Welcome to the 21st century full of beautiful technological advances such as drive-thru liquor stores and cyber porn. But, unfortunately, some other terrible things come with these advances in technology, and one of the most annoying is blogging.
If you are not aware of blogging, you’re lucky. To fill you in, to blog is to keep an online journal of your most personal and private musings and thoughts hyped up to the net so even the most sad perverted individuals can take a peek.
The site www.marketingterms.com puts its origin of the term "blog" from "Weblog," which is the chronological happenings of one’s life posted online.
Now as a writer myself I have nothing against writing for the sake of writing or to get a healthy amount of emotions out on the page, but to do it specifically so people can ogle your beautiful syntax all over the planet is ridiculous.

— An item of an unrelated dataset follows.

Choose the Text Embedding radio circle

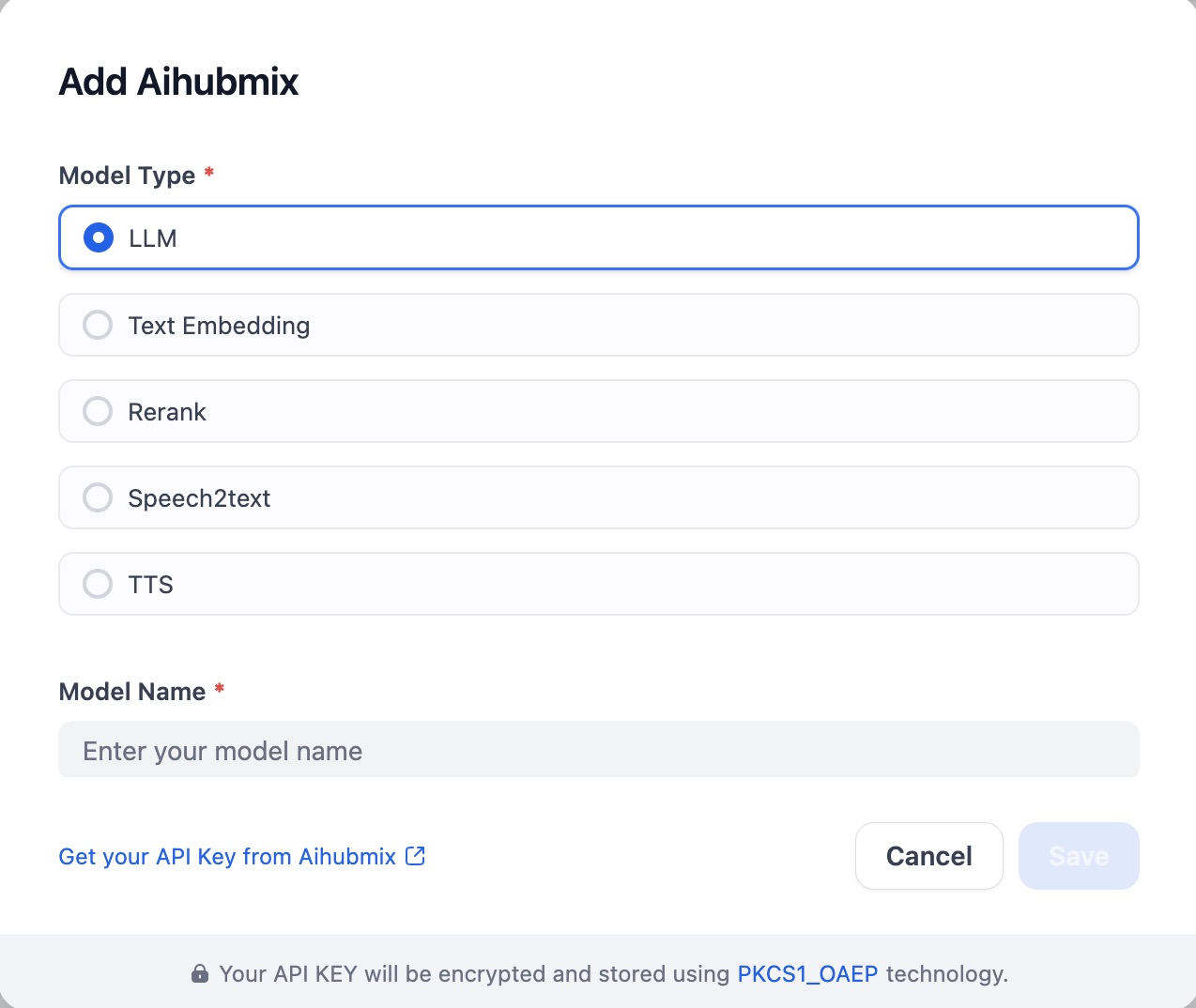coord(98,326)
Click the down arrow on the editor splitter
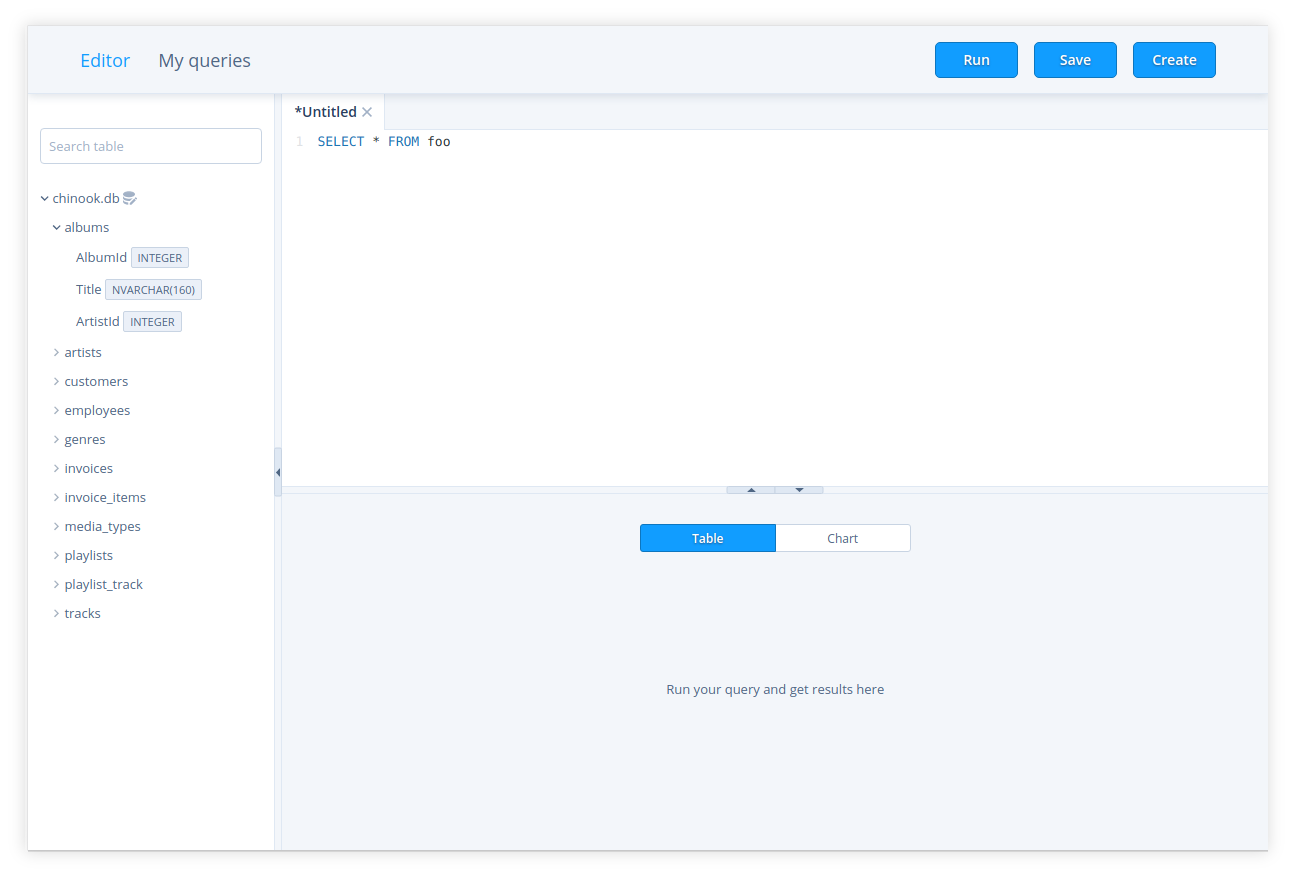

I'm not saying that people who long for friends to come find them online are the only ones who blog. There is even a television show on CNN (the most "respectable" channel in the world) that is dedicated to nothing but blogs.
Even Tom Cruise wants you to take his blogging seriously as the next bible of famous annoying movie stars. I swear, if he talks about naked basketball with Katie Holmes one more time, I’m giving up on life all together.
Now as much as I would like to know what's going on in the head of a 12-year-old, pregnant, junkie, I could do without them talking for eight pages about how much daisy dukes ride up in the third trimester.
If you have something you would like to share with the world, and you don't have valid authority to do so, become a journalist and write a column whenever you feel it's necessary.
I am convinced blogging really hurts you more than helps you. I can't name the number of people who have written things about crushes or significant others online that they didn't want the other to see, and, surprise, it ended very badly.
If I had a dollar for every time I wanted my ex to know that he deserves to die a painful terrible death, I wouldn't have a dollar . It would make me look like a psycho hose beast.
Sometimes I wonder if half the people who write blogs understand that anybody can read them. For those who know that others are reading their blogs, are they really being honest or putting on a show for the public?
I read a certain young man's blog where he boasted about helping little kids. Later that night when I saw the human heads on the walls, I knew he had been fabricating his personality just a tad. Blogs aren't just annoying, they are dangerous. If you think sitting at home reading people's personal thoughts is getting to know them, then how are you supposed to interact with people face to face.
Blogs aren't just stupid, they are crippling our social skills, and there is nothing better than human interaction, trust me.
Believe it or not, there is a world outside of the computer. No joke, it has trees, popcorn and drive-thru liquor stores.
Blogging is worse than being on facebook. Nobody wants to know if you have cramps today or if you sold 1,000 pounds of Nicaraguan cocaine to Chico and the man.
The people in your life like friends and family do care if you show up to the party and do a minute keg-stand or date that really cool guy from Nicaragua who is friends with Chico and the man.
To lay it all on the line, blogging is a waste of time. Why spend time telling strangers your innermost thoughts when you could be out making memories with those you care about most?
I'm not saying all blogers are losers, I'm just saying that most of them are.